简体   繁体   English

使用Python遍历不同的网页

[英]Loop over different webpages using Python

I am currently following a course in Big Data but do not understand much of it. 我目前正在学习大数据课程,但是对它的了解不多。 For an assignment, I would like to find out which topics are discussed on the TripAdvisor-forum about Amsterdam. 对于一项任务,我想找出有关阿姆斯特丹的TripAdvisor论坛上讨论了哪些主题。 I want to create a CSV-file including the topic, the author and the amount of replies per topic. 我想创建一个CSV文件,其中包括主题,作者和每个主题的回复数量。 Some questions: 一些问题:

  1. How can a make a list of all the topics? 如何列出所有主题? I checked the website-source for all the pages and the topic is always stated behind 'onclick="setPID(34603)' and ends with </a> . I tried '(re.findall(r'onclick="setPID(34603)">(.*?)</a>' , post)' but it's not working. 我检查了所有页面的网站源,并且总是在'onclick="setPID(34603)'后面声明该主题,并以</a>结尾。

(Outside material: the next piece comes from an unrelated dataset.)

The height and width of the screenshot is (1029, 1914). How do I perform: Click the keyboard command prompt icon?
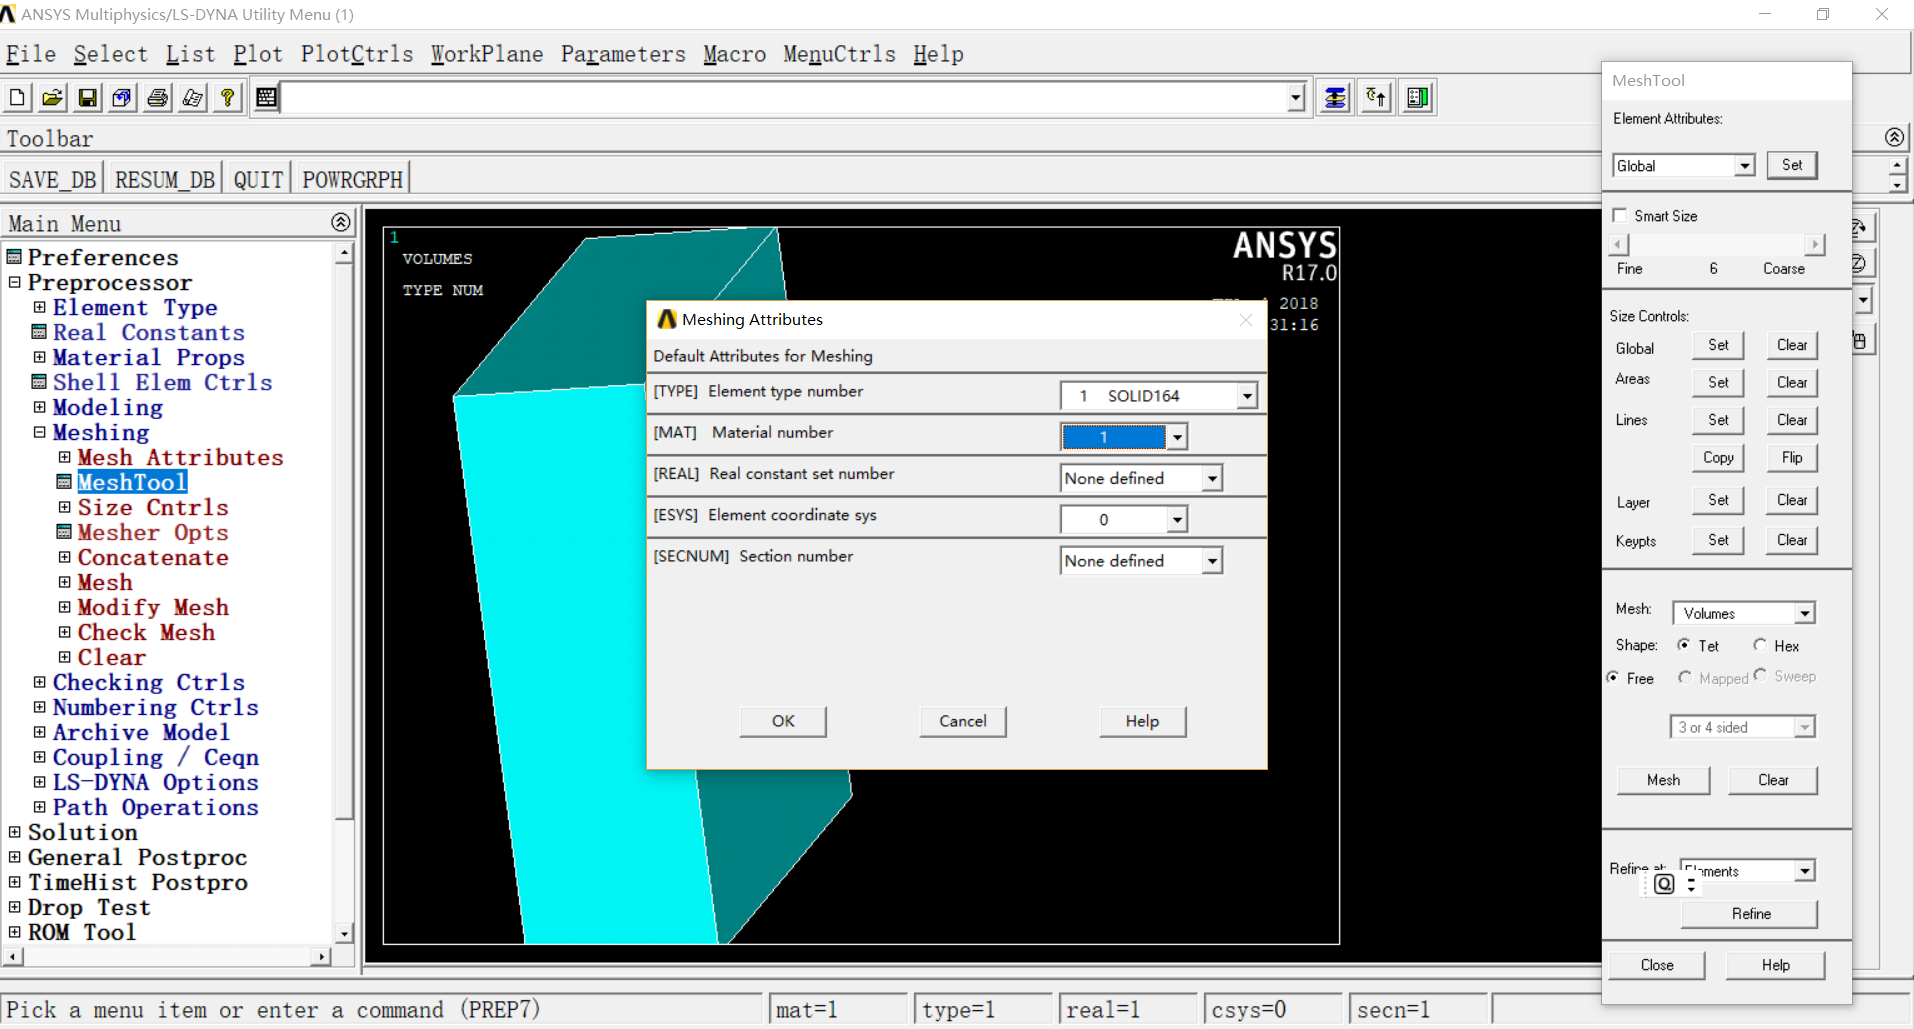click(266, 97)
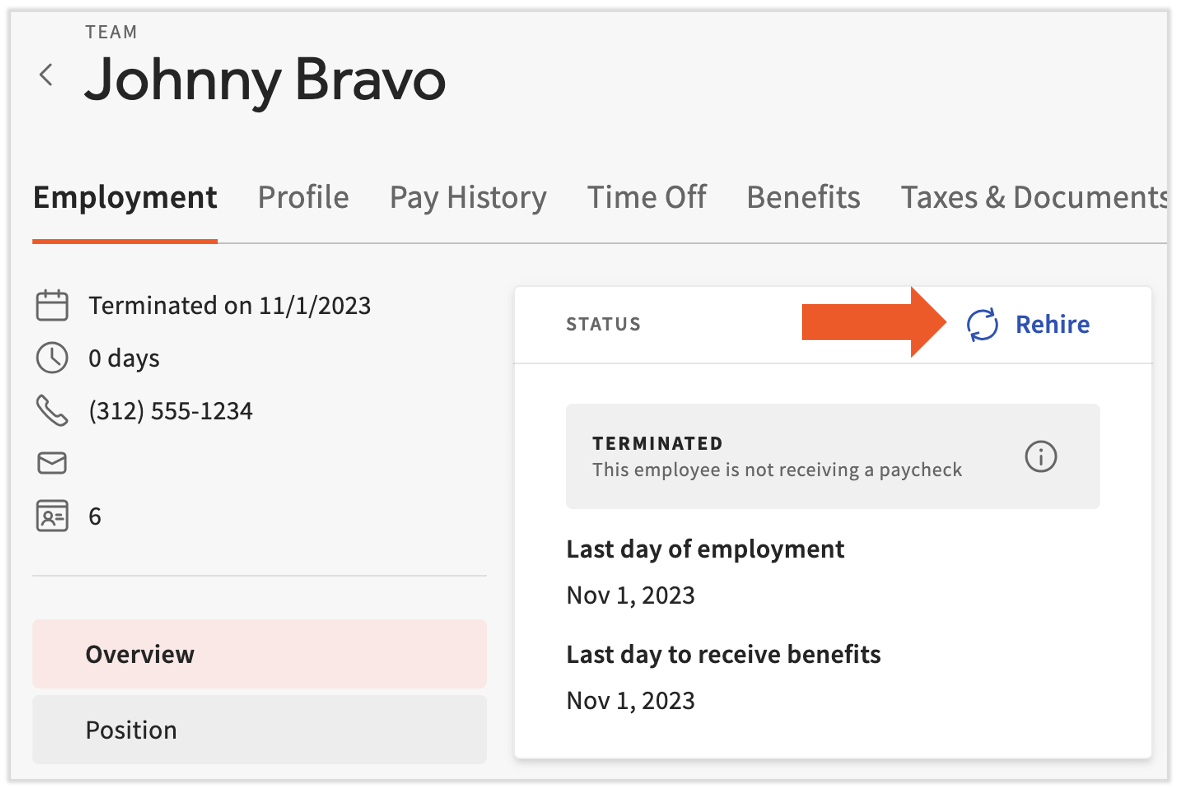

我尝试了'(re.findall(r'onclick="setPID(34603)">(.*?)</a>' ,post)',但它不起作用。
  2. The replies are not given in the commentsection, but in a separate row on the page. 答复不在commentsection中给出,而是在页面的单独一行中给出。 How can I make a loop and append all the replies to a new variable? 如何进行循环并将所有答复附加到新变量中?
  3. How do I loop over the first 20 pages? 如何循环浏览前20页? The URL in my code only includes the 1st page, giving 20 topics. 我代码中的URL仅包含第一页,提供20个主题。
  4. Do I create the CSV file before or after the looping? 是否在循环之前或之后创建CSV文件?

Here is my code: 这是我的代码:

from urllib import request
import re
import csv

topiclist=[]
metalist=[]

req = request.Request('https://www.tripadvisor.com/ShowForum-g188590-i60- 
Amsterdam_North_Holland_Province.html', headers={'User-Agent' : 
"Mozilla/5.0"})

tekst=request.urlopen(req).read()
tekst=tekst.decode(encoding="utf-8",errors="ignore").replace("\n"," ")
.replace("\t"," ")


topicsection=re.findall(r'<b><a(.*?)</div>',tekst)

topic=[]
for post in topicsection:
   topic.append(re.findall(r'onclick="setPID(34603)">(.*?)</a>', post)


author=[]
for post in topicsection: 
   author.append(re.findall(r'<a href="/members-forums/.*?">(.*?)</a>', 
   post))

replies=re.findall(r'<td class="reply rowentry.*?">(.*?)</td>',tekst)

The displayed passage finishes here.